Exercise task 1: In the post on meditating the Passion and Lectio Divina, on which two days do the two practices coincide?
Exercise task 2: Condense the paragraph beginning "MP is taking one of the four accounts" from the post on meditating the Passion and Lectio Divina into a short bulleted list that keeps its main facts.

Page:
--- start ---

Wednesday, 10 April 2019

195- Meditating the Passion and Lectio Divina

What is the difference between “Meditating the Passion of the Lord” (MP) and practising Lectio Divina (LD)?

MP is taking one of the four accounts of the Passion, reading it, pondering, praying on it. It is therefore based on the Sacred Text like LD. It’s immediately obvious, too, that on Palm Sunday and on Good Friday our LD and MP coincide. In fact, during the Palm Sunday Mass and during the Celebration of the Passion of the Lord on Good Friday, we have as a Gospel reading the entire account of the Passion.
Equally significant is that both LD and MP are said to be powerful. Also, both rely on a reading of the Sacred Text. In a way, therefore, they seem very similar. How is this relationship derived?

The relationship between LD and MP is in fact complex. Both are fundamental forces: vital, powerful and therefore unavoidable. Let us see in which sense they are so:

1- LD is listening to God and putting his Word into practice. In this sense it encompasses the core of the message of the Gospel. It is the core of any prayer: “Not everyone who says to me, 'Lord, Lord,' will enter the kingdom of heaven, but only the one who does the will of my Father who is in heaven.” (Matthew 7:21).

2- MP can be said to perform the Ephphata, that is, the opening of our inner capacity of hearing God’s Word. It is on the Cross and through His Passion that Jesus saves us and therefore opens what was closed by the disobedience of the first Adam. With the Passion, everything starts to make sense in our life because it is the starting point of our new life in Christ. So, in this sense, MP opens the way for LD.
It is necessary to be aware, too, that Isaiah 53 has a central place in the New Testament. It is a prophetical text, given many centuries before the Lord’s Passion, but was perceived by the Apostles and authors of the New Testament as talking about Jesus, and describing his Passion. This perception is the pure gift of the Grace of God, an opening in the mind performed by the Holy Spirit, allowing us to “see” in this text Jesus during his Passion (see Luke 24:44-47). This unique experience that only the believers have (see St. Paul below) is the corner stone of the New Testament. We can’t stress this point enough (see also Acts 8:26-40).

--- end ---

Material provided:
--- start ---

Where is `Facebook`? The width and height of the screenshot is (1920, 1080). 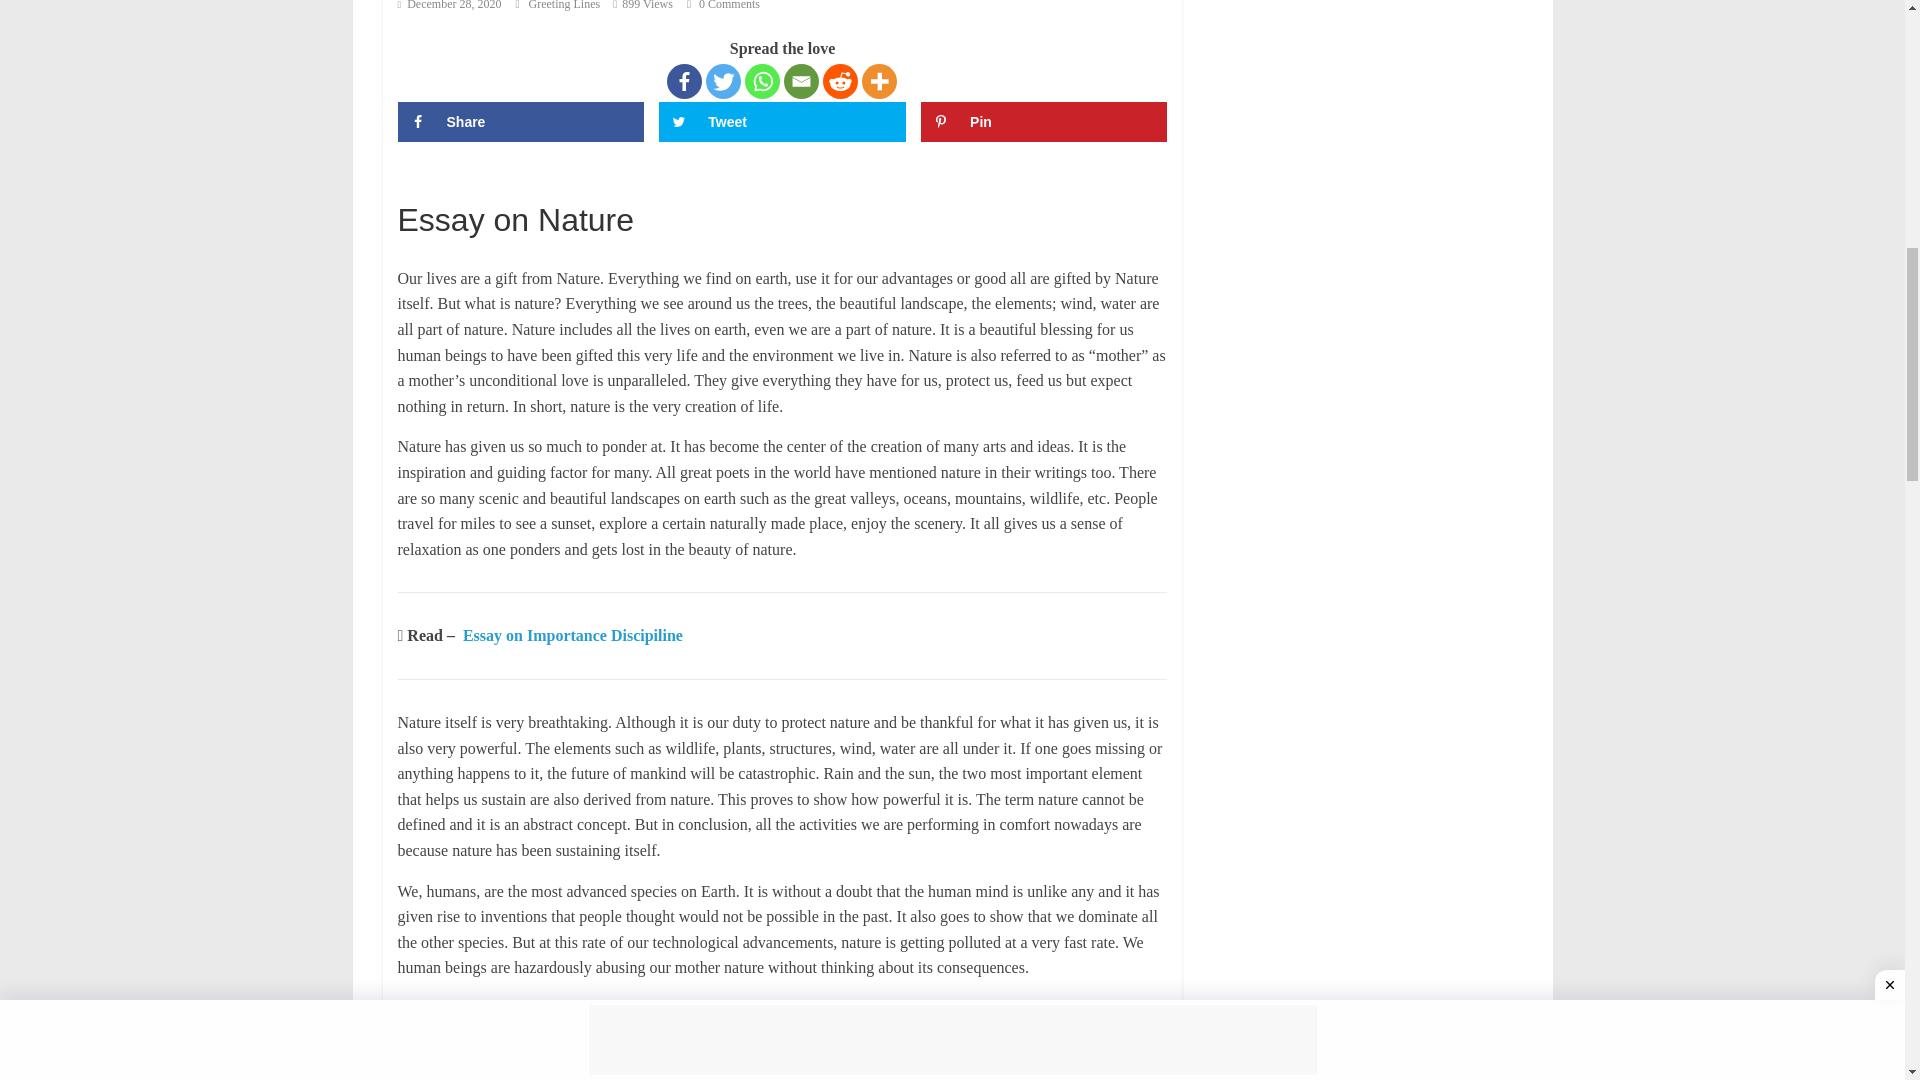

--- end ---

Answer 1: Palm Sunday and Good Friday.

Answer 2:
- MP means taking one of the four Passion accounts, then reading, pondering and praying on it.
- Like LD, it is based on the Sacred Text.
- LD and MP coincide on Palm Sunday and Good Friday, when the Gospel reading is the entire account of the Passion.